Addressing a Pentagon news briefing on Monday afternoon, US Secretary of Defence Ashton Carter said that the United States will continue to provide military support to Afghan security forces to make sure that they were successful.

“I don’t think anybody would suggest that our work is complete in Afghanistan, nor will that work be complete anytime in the near future,” Gen Dunford, the Joint Chiefs of Staff Chairman, said at the same news conference.

“And our continued presence into 2017 and financial support by Nato nations, as approved at Warsaw (Nato summit earlier this month), will continue out to 2020,” he added.

The two leaders were responding to a question that continued US engagement in Afghanistan indicated that President Barack Obama failed to achieve his objective of ending the Afghan war during his presidency.

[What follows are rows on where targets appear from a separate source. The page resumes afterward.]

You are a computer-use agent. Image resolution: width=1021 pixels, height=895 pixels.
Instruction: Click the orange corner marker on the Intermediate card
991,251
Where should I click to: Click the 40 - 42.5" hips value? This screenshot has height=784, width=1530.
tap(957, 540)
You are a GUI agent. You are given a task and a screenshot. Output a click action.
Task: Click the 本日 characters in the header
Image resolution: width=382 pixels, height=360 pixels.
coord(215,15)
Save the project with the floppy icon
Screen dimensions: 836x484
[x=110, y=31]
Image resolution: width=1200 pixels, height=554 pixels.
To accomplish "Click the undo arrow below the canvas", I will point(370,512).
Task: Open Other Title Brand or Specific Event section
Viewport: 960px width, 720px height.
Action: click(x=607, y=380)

Last month, President Obama allowed the US forces to support Afghan military missions by conducting air strikes against the Taliban and other insurgents.

Before this, US air strikes were largely limited to protecting American troops and rescuing Afghan forces in extreme circumstances, such as preventing a key town from falling into Taliban control.

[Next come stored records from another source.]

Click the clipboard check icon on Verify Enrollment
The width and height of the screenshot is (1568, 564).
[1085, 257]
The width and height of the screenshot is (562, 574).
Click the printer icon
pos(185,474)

On July 6, President Obama also announced that the United States will maintain approximately 8,400 troops in Afghanistan through the end of his administration.

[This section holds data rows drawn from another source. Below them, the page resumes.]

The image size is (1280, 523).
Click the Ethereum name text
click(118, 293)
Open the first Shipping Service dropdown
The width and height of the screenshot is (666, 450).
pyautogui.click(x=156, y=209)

“The new authorities … were intended and are having the effect of strengthening the ability of … US forces to support Afghan forces this fighting season,” said Secretary Carter while explaining the US strategy.

The new powers would “make sure that Afghan security forces … are successful in this fighting season” and recognise the fact that even though they’ve come a long ways since when they started, they still benefit from the support of US forces, he said.

Gen Dunford said he believed President Obama recognised that in some areas the Afghan forces “still lag in terms of capability development” when he authorised the US forces to step up their support.

“With regard to what’s going to happen after this president, I think this president recognised, when he approved the request” for keeping some US troops in Afghanistan in 2017, that the conflict was not ending during his tenure, he said.

Gen Dunford also addressed a UN report, released on Monday, saying that there were more civilian casualties in Afghanistan in the first six month of this year than during the same period in any of the past six years.